KAUST Associate Professor Andrea Fratalocchi recently received a Fellowship of the Institute of Physics. File photo.

Andrea Fratalocchi, associate professor in the University's Computer, Electrical and Mathematical Science and Engineering (CEMSE) division, was recently granted a Fellowship of the Institute of Physics (FInstP) by the Institute of Physics (IOP). Fratalocchi was awarded the IOP's highest level of membership in recognition of his outstanding accomplishments in physics.

"I am really honored by this Fellowship. The IOP is a very prestigious institute, and their recognition of the importance of my results is a significant achievement for the research that I carry out," Fratalocchi said.

The key to great scientific advance

After joining KAUST in 2011 from his role as a postdoctoral fellow at the Sapienza University of Rome, Italy, Fratalocchi set about pioneering a new research field in applied complexity. This novel form of research tries to understand complex physical systems (regulated by a large number of interacting degrees of freedom) and transform them into different technologies.

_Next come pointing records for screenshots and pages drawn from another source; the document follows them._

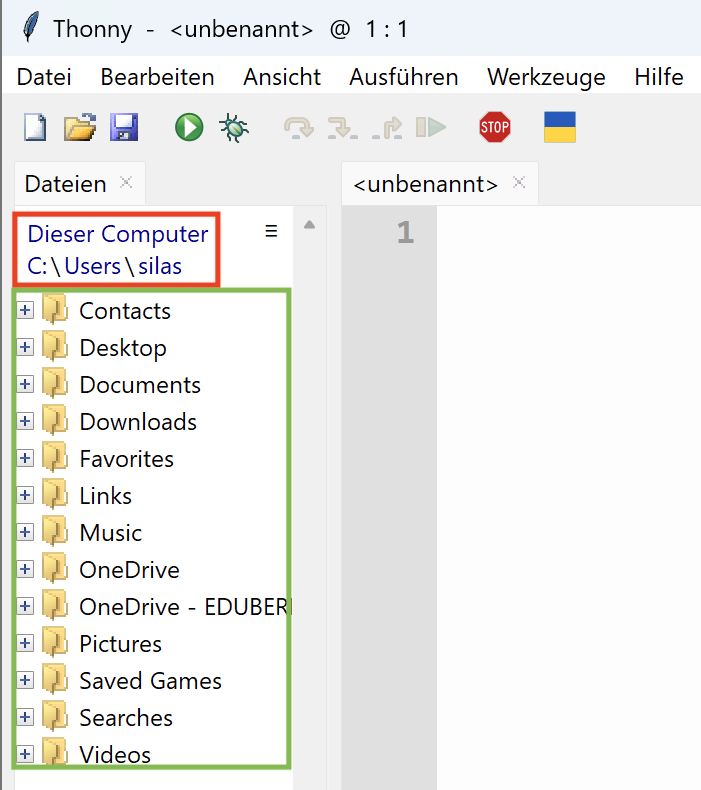The image size is (701, 790).
Task: Open the Datei menu
Action: click(x=44, y=77)
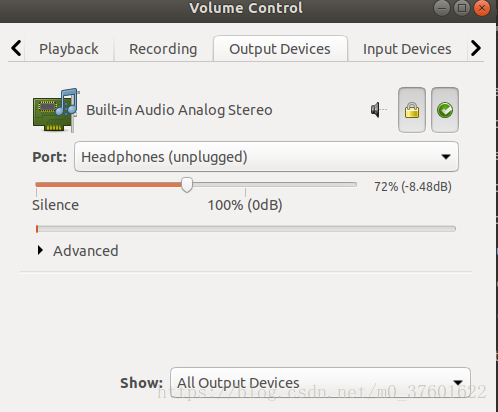The image size is (498, 412).
Task: Select the Input Devices tab
Action: 407,49

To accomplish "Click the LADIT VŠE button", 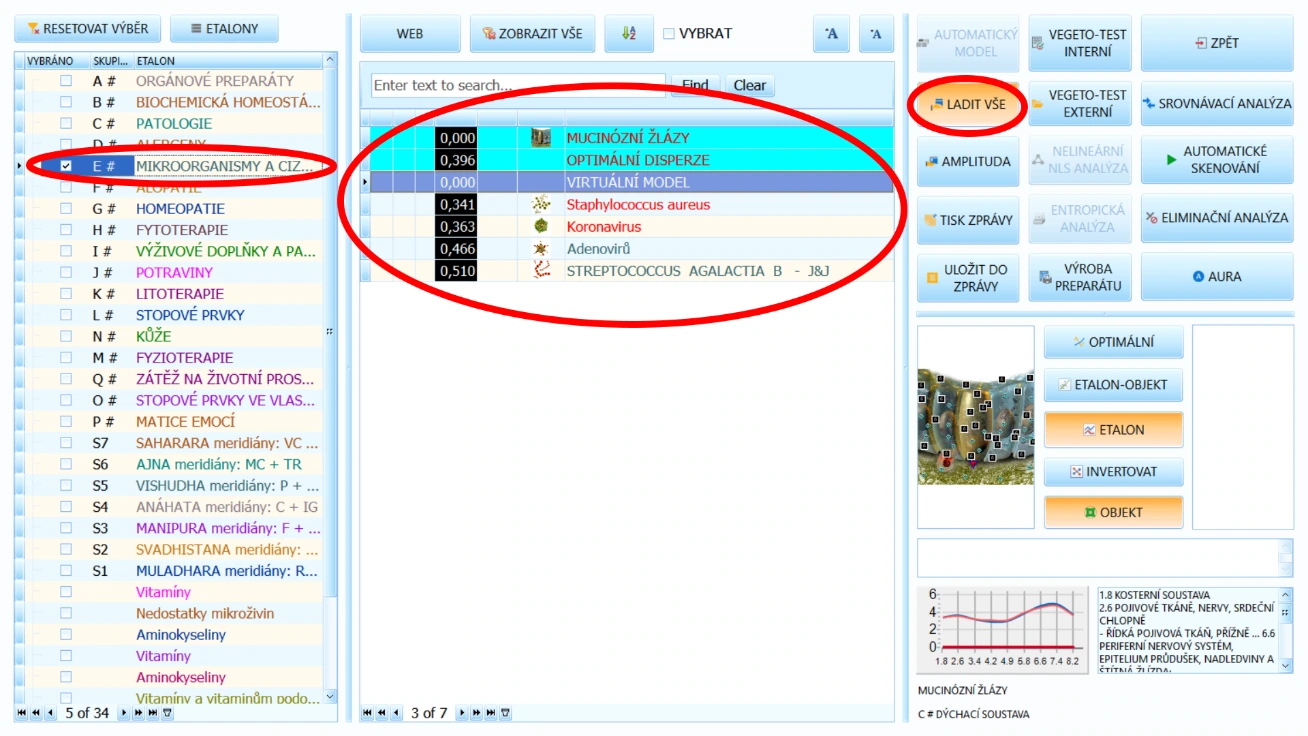I will pos(968,104).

"This [research] is a completely new path that was not investigated beforehand. [Over] the past few years, I have demonstrated experimentally this idea into a series of generationally new systems for different purposes, [including] clean energy harvesting, bio-imaging, smart materials, artificial intelligent design and so on," he explained.

"All the devices I have designed with this approach show world record values of efficiencies and are ready for large-scale integration and industrial applications. These results were made possible [through] using radically new concepts in the study and understanding of the physics of complex systems," Fratalocchi continued.

The aforementioned complex systems are considered extremely challenging—to the point that almost no current technology is exploiting them for potential real-world applications.

"I like to think the main point of this research is to demonstrate that—through understanding the physics of complex systems—lies the key to performing a great leap in advance[ment] for the development of future technologies in many different fields," Fratalocchi added.